I think, you were talking about ARM parameters (iommu.passthrough).. am I right?

> > argument) or the device would be in DMA mode as long as the machine is
> > up and running. There is no way to change the default domain type
> > dynamically i.e. after booting, a device cannot switch between
> > identity mode and DMA mode.
> >
> > But, assume a use case wherein the user trusts the device and believes
> > that the OS is secure enough and hence wants *only* this device to
> > bypass IOMMU (so that it could be high performing) whereas all the
> > other devices to go through IOMMU (so that the system is protected).
> > Presently, this use case is not supported. It will be helpful if there
> > is some way to change the default domain of a B:D.F dynamically. Hence, add
> such support.
>    ^^^^^^^^^^^^^^^^^^^^^^^^^
> 
> Currently default domain is per iommu_group, we have no per device default
> domain yet. Probably, "default domain of an iommu group"?

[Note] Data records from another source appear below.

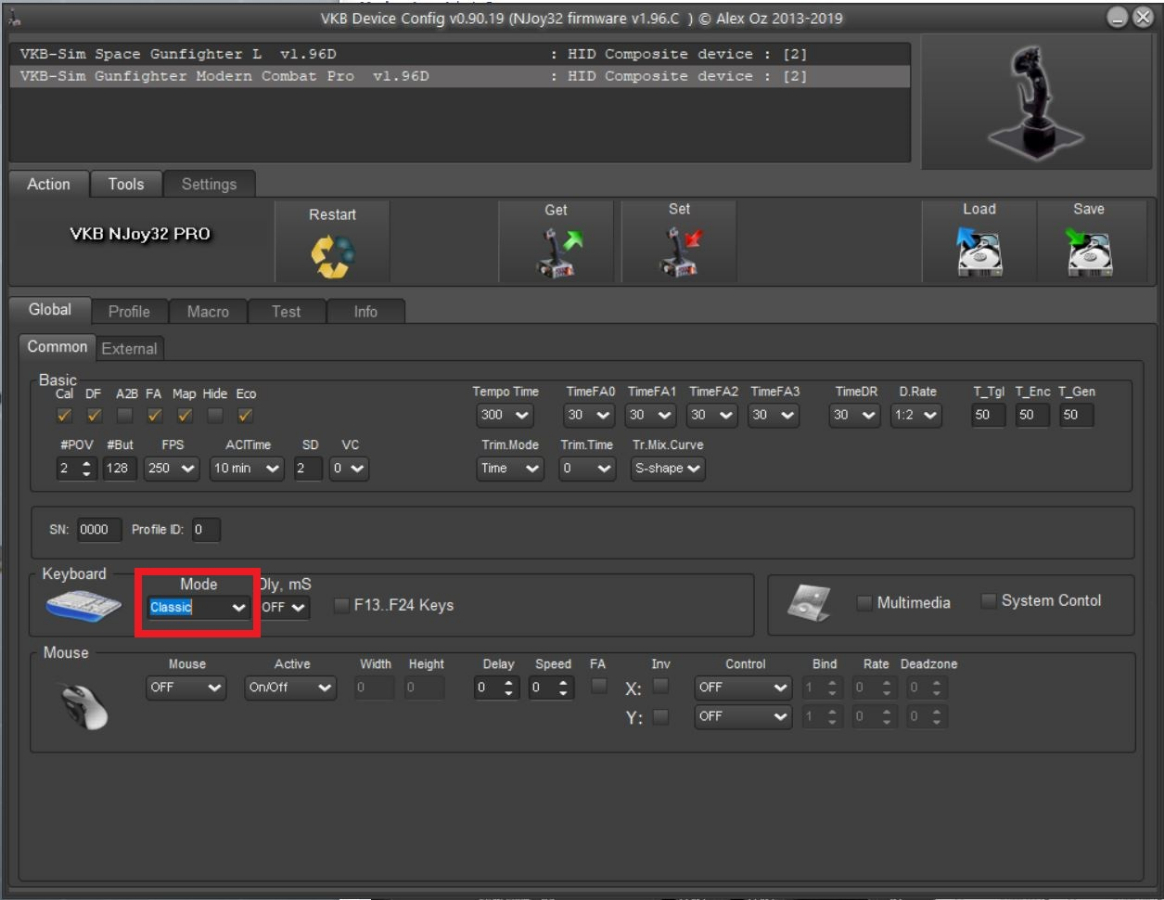1164x900 pixels.
Task: Enable the F13..F24 Keys checkbox
Action: [x=343, y=605]
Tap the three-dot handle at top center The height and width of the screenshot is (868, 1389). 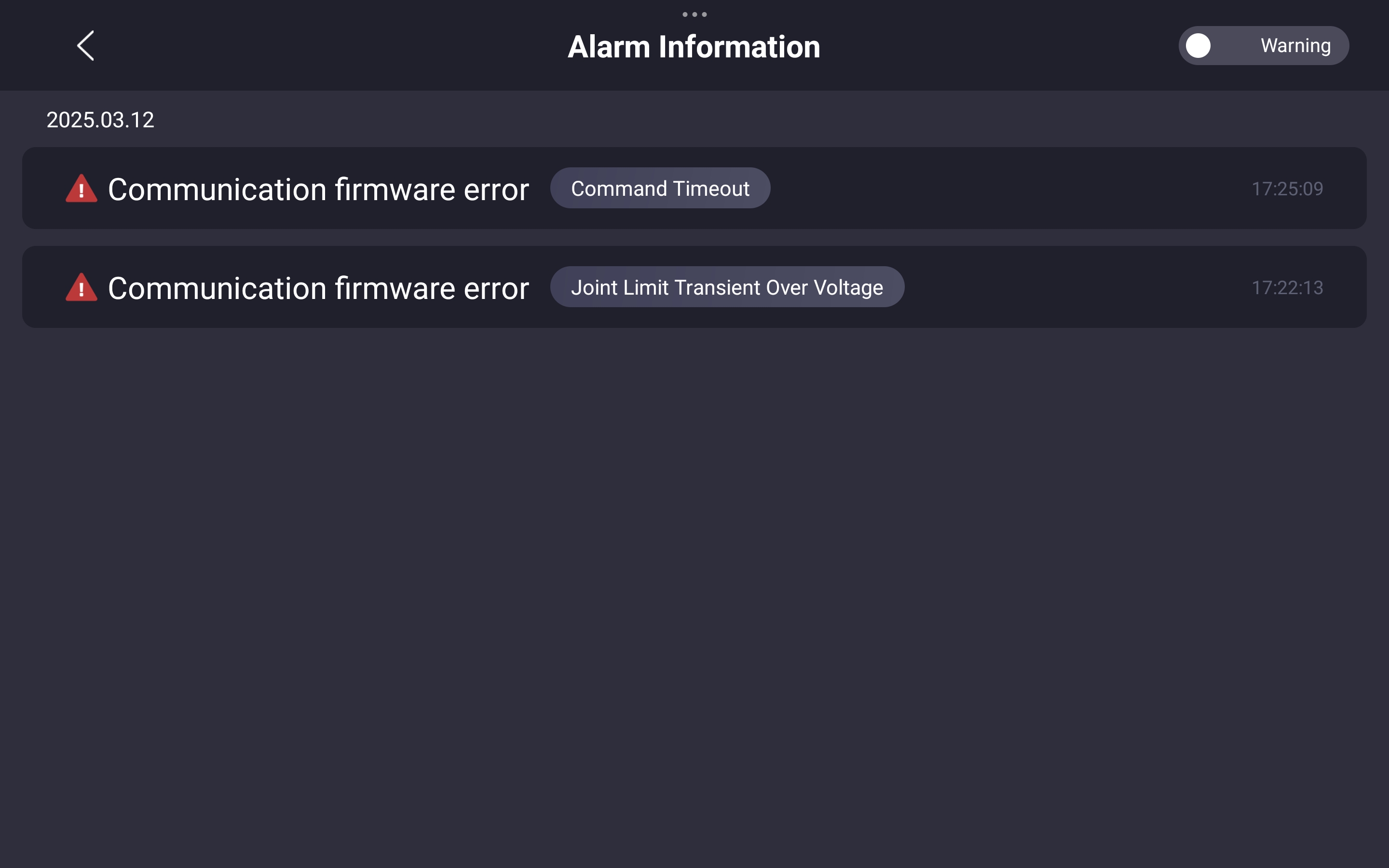[694, 14]
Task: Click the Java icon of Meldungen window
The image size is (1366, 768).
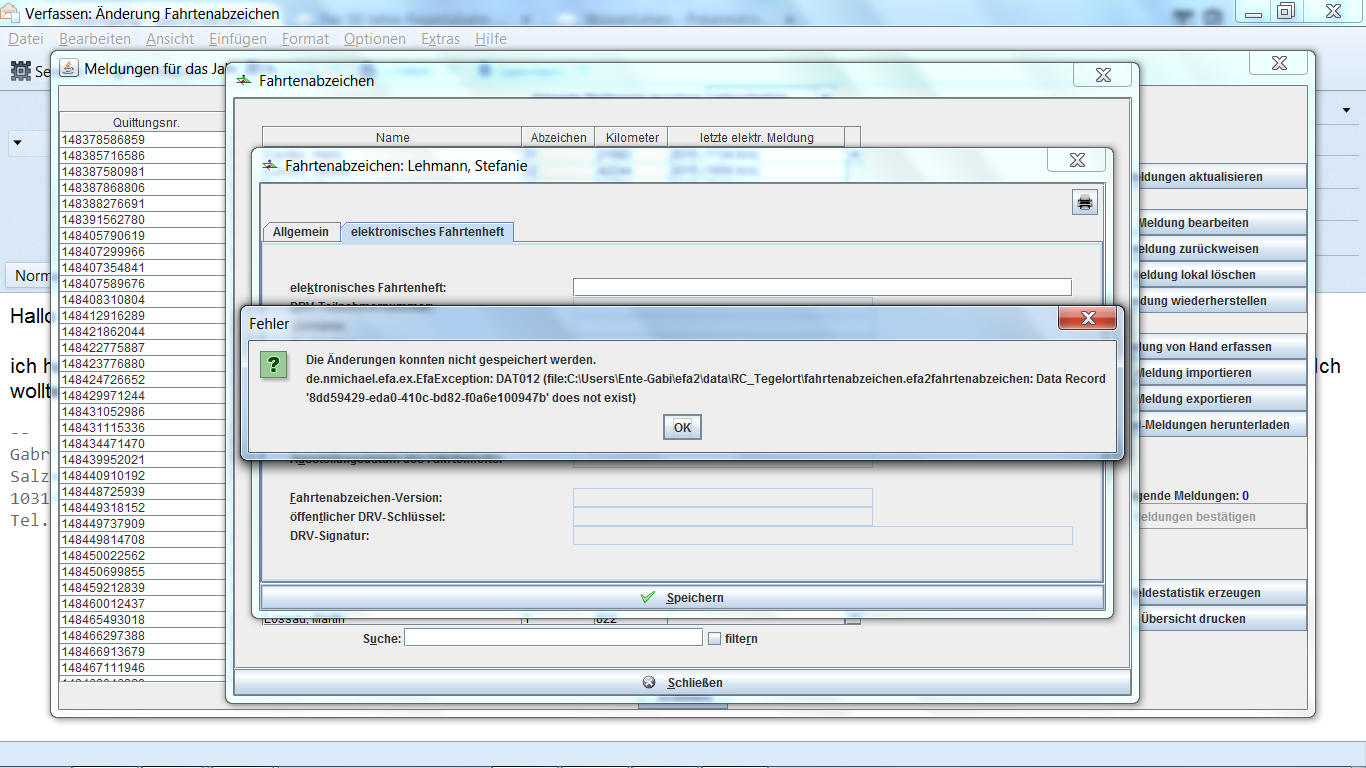Action: pos(69,68)
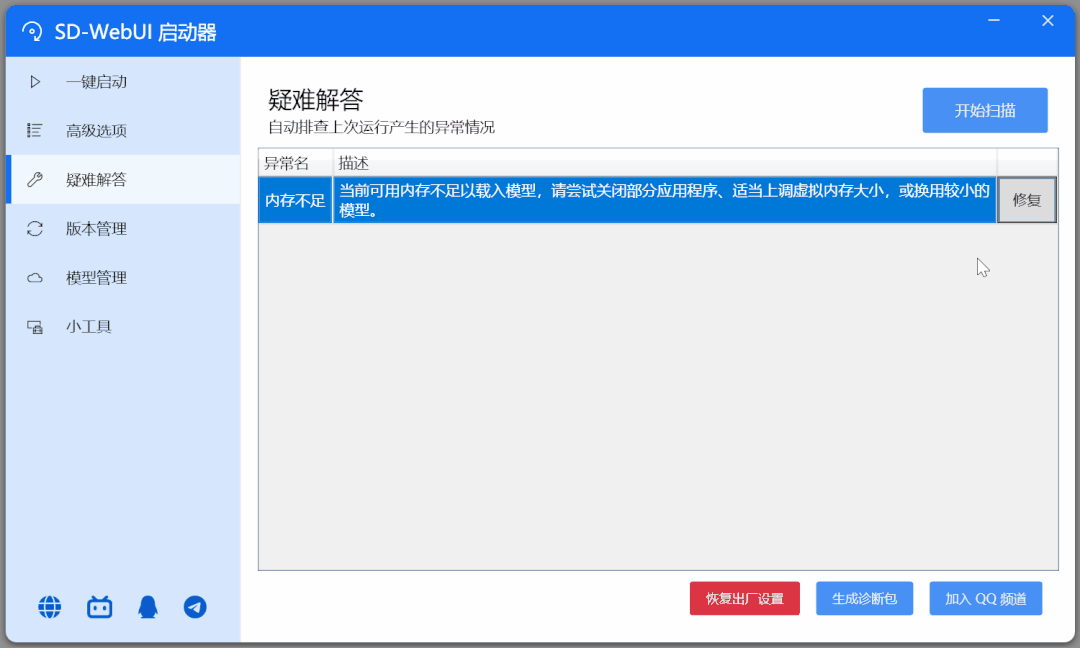Open 高级选项 via its list icon

(x=33, y=130)
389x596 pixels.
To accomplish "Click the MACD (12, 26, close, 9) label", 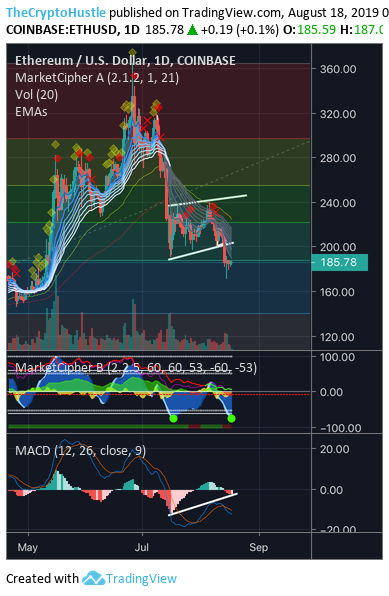I will click(80, 451).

Makes sense. I will change it.

> > A privileged user could request the kernel to change the default
> > domain type of a iommu_group by writing to
> > "/sys/kernel/iommu_groups/<grp_id>/type" file. Presently, only three
> > values are supported 1. identity: all the DMA transactions from the
> > device in this group are
> >               *not* translated by the iommu 2. DMA: all the DMA
> > transactions from the device in this group are
> >          translated by the iommu
> > 3. auto: change to the type the device was booted with
> >
> > Note:
> > 1. Default domain of an iommu group with two or more devices cannot be
> >     changed.
> > 2. The device in the iommu group shouldn't be bound to any driver.
> > 3. The device shouldn't be assigned to user for direct access.
> >
> > Please see "Documentation/ABI/testing/sysfs-kernel-iommu_groups" for
> > more information.
> >
> > Cc: Christoph Hellwig <hch at lst.de>
> > Cc: Joerg Roedel <joro at 8bytes.org>
> > Cc: Ashok Raj <ashok.raj at intel.com>
> > Cc: Will Deacon <will.deacon at arm.com>
> > Cc: Lu Baolu <baolu.lu at linux.intel.com>
> > Cc: Sohil Mehta <sohil.mehta at intel.com>
> > Cc: Robin Murphy <robin.murphy at arm.com>
> > Cc: Jacob Pan <jacob.jun.pan at linux.intel.com>
> > Signed-off-by: Sai Praneeth Prakhya <sai.praneeth.prakhya at intel.com>
> > ---
> >   drivers/iommu/iommu.c | 211
> +++++++++++++++++++++++++++++++++++++++++-
> >   1 file changed, 210 insertions(+), 1 deletion(-)
> >
> > diff --git a/drivers/iommu/iommu.c b/drivers/iommu/iommu.c index
> > a4c2f122eb8b..2b6cca799055 100644
> > --- a/drivers/iommu/iommu.c
> > +++ b/drivers/iommu/iommu.c
> > @@ -92,6 +92,8 @@ static void __iommu_detach_group(struct
> iommu_domain *domain,
> >   static int iommu_create_device_direct_mappings(struct iommu_group
> *group,
> >   					       struct device *dev);
> >   static struct iommu_group *iommu_group_get_for_dev(struct device
> > *dev);
> > +static ssize_t iommu_group_store_type(struct iommu_group *group,
> > +				      const char *buf, size_t count);
> >
> >   #define IOMMU_GROUP_ATTR(_name, _mode, _show, _store)
> 	\
> >   struct iommu_group_attribute iommu_group_attr_##_name =		\
> > @@ -524,7 +526,8 @@ static IOMMU_GROUP_ATTR(name, S_IRUGO,
> iommu_group_show_name, NULL);
> >   static IOMMU_GROUP_ATTR(reserved_regions, 0444,
> >   			iommu_group_show_resv_regions, NULL);
> >
> > -static IOMMU_GROUP_ATTR(type, 0444, iommu_group_show_type, NULL);
> > +static IOMMU_GROUP_ATTR(type, 0644, iommu_group_show_type,
> > +			iommu_group_store_type);
> >
> >   static void iommu_group_release(struct kobject *kobj)
> >   {
> > @@ -2847,3 +2850,209 @@ int iommu_sva_get_pasid(struct iommu_sva
> *handle)
> >   	return ops->sva_get_pasid(handle);
> >   }
> >   EXPORT_SYMBOL_GPL(iommu_sva_get_pasid);
> > +
> > +/*
> > + * Changes the default domain of a device
> > + *
> > + * @dev: The *only* device in the group
> 
> All devices in a group have been linked in group->devices, so you don't need to
> pass it in as a parameter. Otherwise, you also need some sanity check against
> @dev, right?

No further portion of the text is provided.